■ Problem description: State how many lines below contain the word "icon", matching case exactly. Reply with the number only.

** start Materials provided **

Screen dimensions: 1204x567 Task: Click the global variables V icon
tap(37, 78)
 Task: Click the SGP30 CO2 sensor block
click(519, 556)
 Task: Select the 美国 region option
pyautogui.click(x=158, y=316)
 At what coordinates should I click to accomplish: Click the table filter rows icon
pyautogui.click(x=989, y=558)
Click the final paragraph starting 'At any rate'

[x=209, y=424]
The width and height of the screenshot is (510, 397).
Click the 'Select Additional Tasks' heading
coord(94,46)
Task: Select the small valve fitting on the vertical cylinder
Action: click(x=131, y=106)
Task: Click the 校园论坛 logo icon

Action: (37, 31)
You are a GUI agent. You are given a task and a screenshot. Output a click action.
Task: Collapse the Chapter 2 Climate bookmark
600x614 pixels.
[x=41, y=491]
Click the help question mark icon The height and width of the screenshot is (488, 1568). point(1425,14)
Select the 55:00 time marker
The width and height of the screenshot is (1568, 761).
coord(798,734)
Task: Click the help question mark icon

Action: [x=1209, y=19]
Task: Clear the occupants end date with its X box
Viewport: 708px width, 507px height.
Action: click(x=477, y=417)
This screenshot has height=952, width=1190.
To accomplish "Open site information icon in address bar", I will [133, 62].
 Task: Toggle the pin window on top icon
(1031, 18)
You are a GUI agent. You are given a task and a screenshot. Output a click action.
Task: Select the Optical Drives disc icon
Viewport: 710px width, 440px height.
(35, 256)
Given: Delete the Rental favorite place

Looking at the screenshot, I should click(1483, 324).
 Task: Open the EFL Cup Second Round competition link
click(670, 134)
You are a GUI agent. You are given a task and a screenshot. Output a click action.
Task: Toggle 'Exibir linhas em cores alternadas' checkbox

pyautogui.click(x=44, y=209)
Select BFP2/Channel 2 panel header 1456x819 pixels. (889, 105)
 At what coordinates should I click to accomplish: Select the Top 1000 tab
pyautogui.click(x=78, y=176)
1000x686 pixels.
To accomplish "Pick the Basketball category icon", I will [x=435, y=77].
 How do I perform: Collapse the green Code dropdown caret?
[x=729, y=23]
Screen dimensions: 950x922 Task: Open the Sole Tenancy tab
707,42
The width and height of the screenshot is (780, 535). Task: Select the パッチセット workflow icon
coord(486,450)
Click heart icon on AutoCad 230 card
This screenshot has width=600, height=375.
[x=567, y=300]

** end Materials provided **

■ Answer in full: 11